Segment Open

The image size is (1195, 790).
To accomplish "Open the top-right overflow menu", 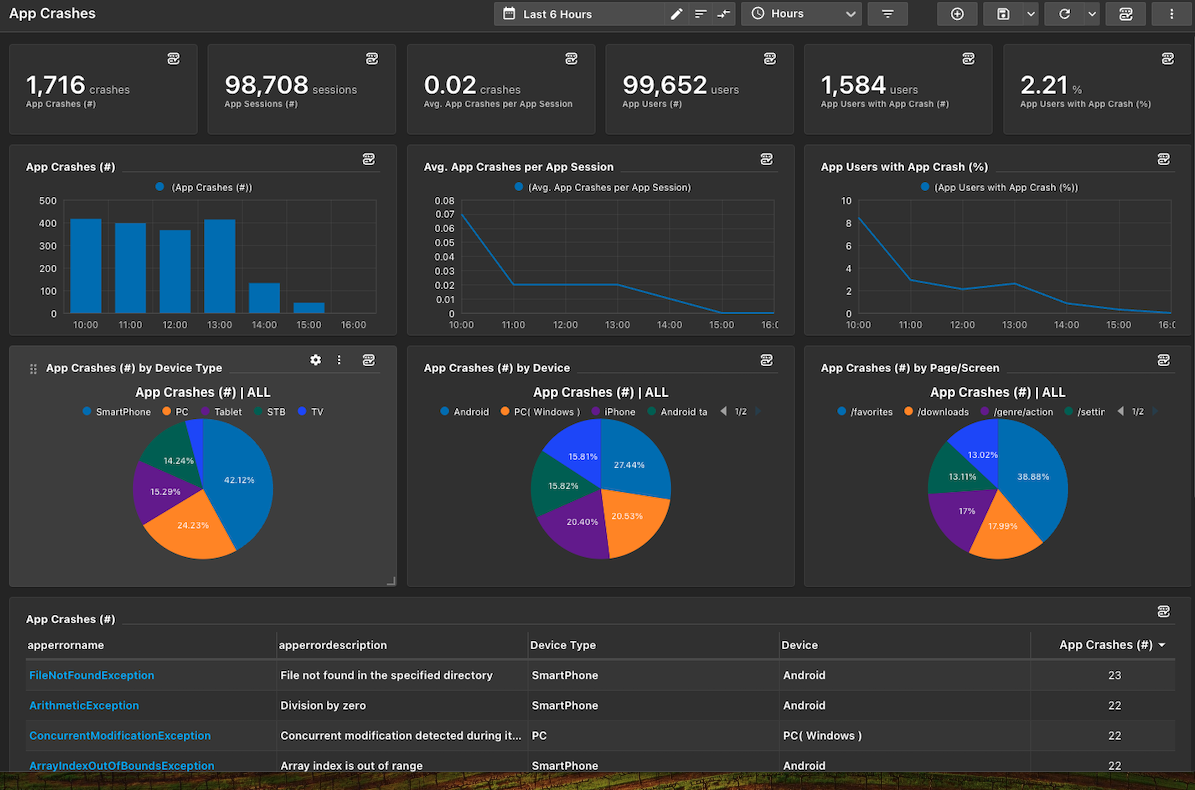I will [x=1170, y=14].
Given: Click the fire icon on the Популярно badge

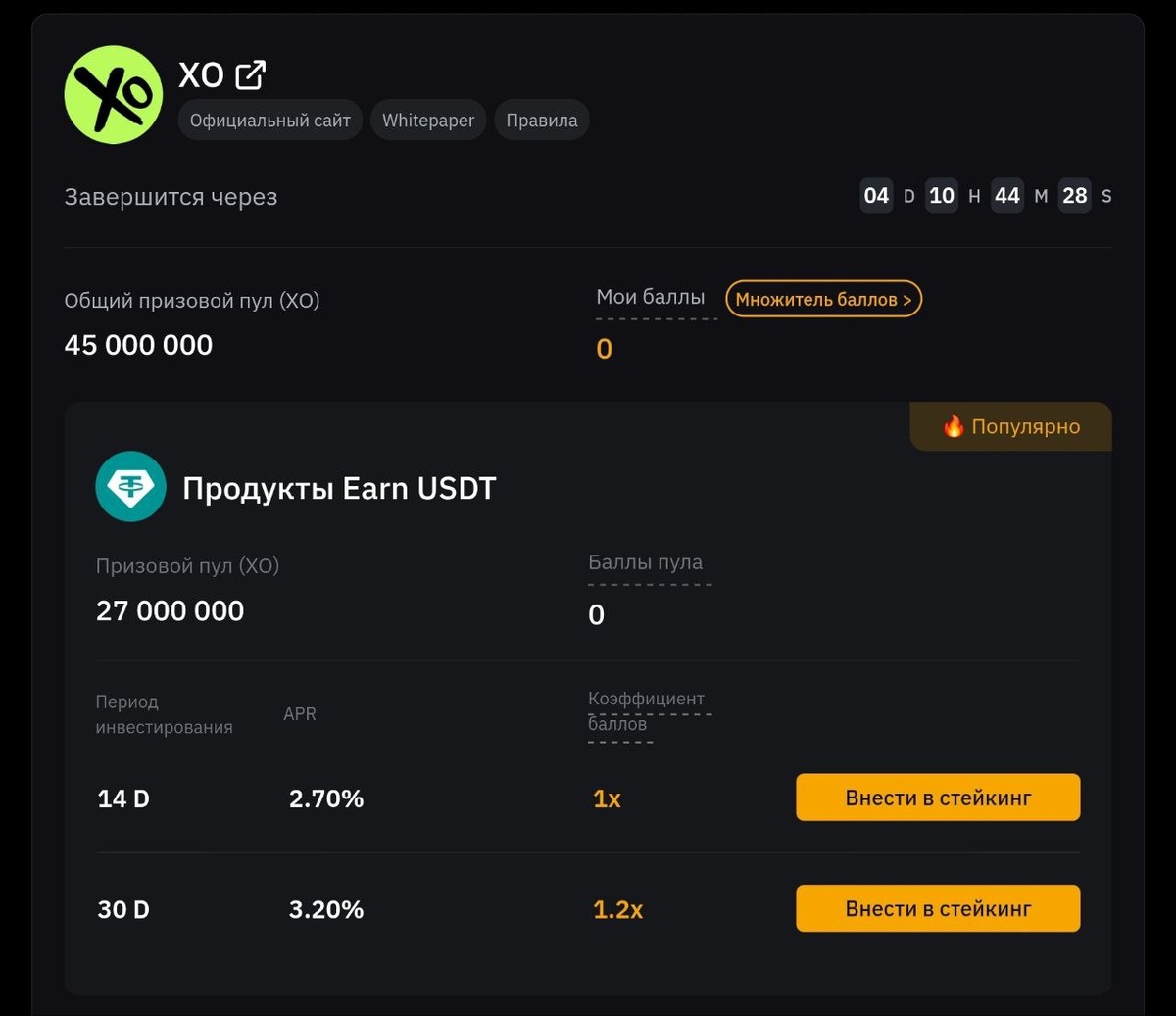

Segment Closed
Segment Open

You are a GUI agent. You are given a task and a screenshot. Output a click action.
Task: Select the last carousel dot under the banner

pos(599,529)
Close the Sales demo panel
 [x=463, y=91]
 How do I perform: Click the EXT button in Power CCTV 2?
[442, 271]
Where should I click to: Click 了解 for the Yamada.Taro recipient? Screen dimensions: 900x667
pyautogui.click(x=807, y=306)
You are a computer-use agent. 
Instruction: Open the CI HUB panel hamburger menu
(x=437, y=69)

Segment Closed
Segment Open

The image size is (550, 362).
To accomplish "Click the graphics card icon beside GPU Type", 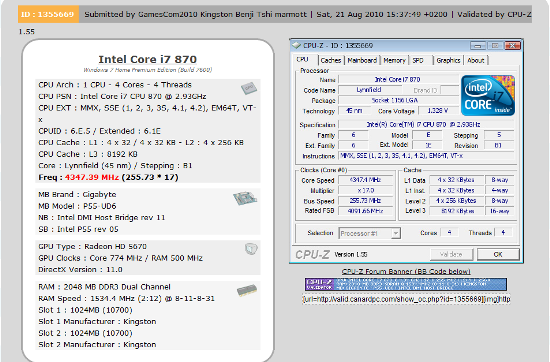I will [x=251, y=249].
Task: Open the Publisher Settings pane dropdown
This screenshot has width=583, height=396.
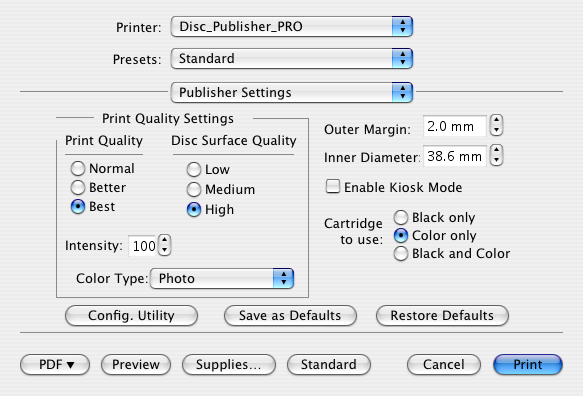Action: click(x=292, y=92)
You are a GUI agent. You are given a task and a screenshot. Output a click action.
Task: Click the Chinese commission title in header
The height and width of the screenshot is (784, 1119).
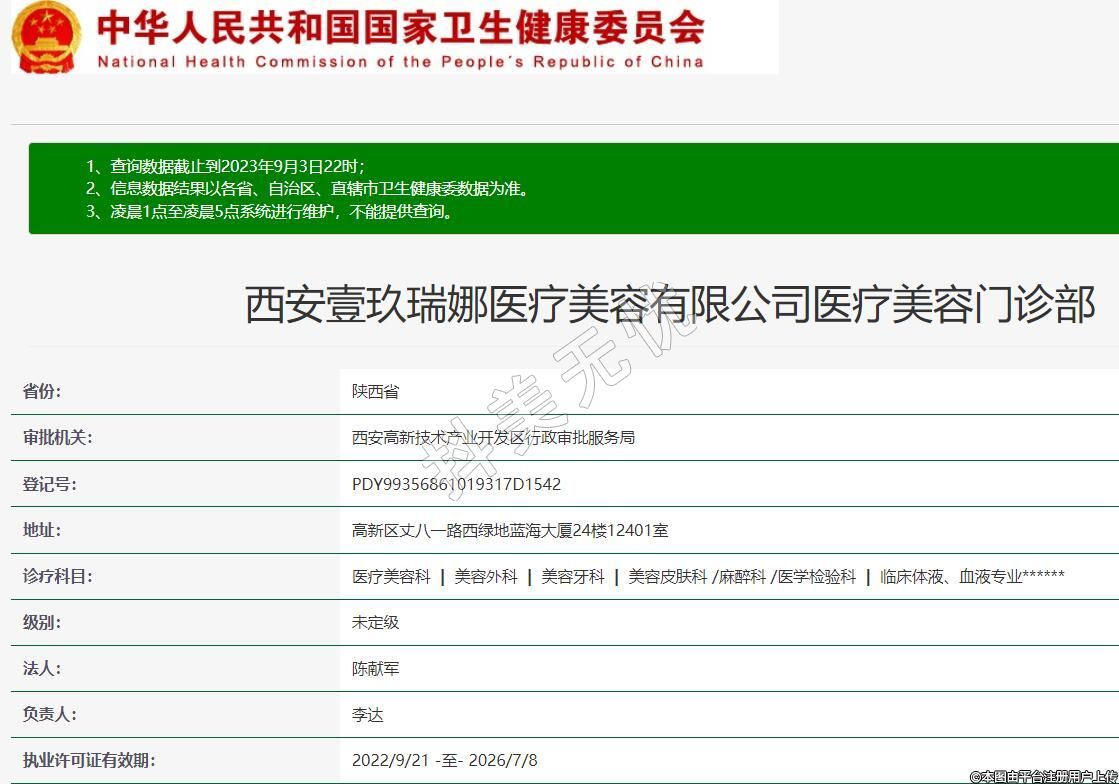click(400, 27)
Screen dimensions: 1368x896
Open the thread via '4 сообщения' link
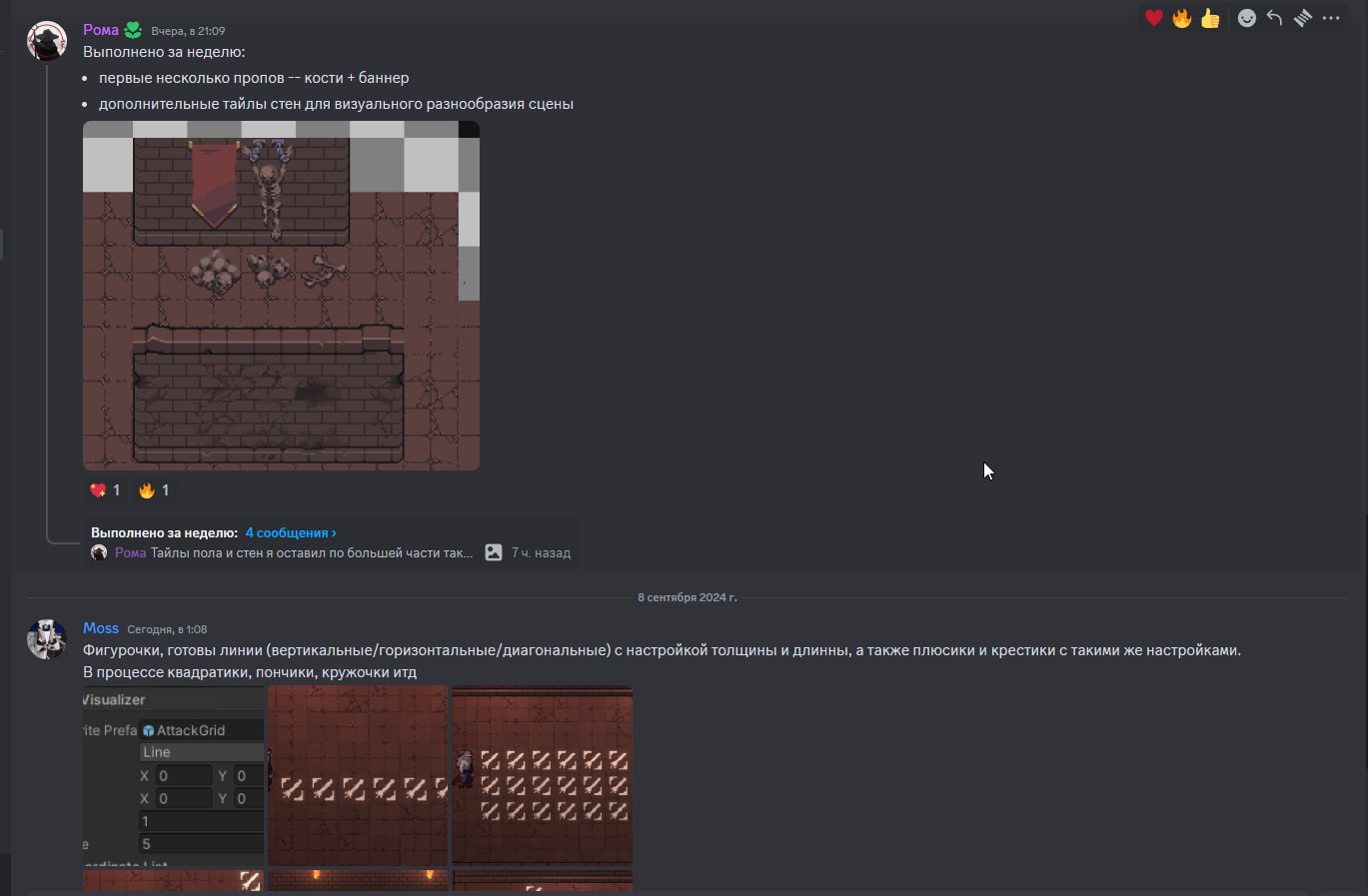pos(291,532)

Segment Closed

Pick out the lines above that hold the string "image" and show them.

The image size is (1195, 790).
The image size is (550, 362).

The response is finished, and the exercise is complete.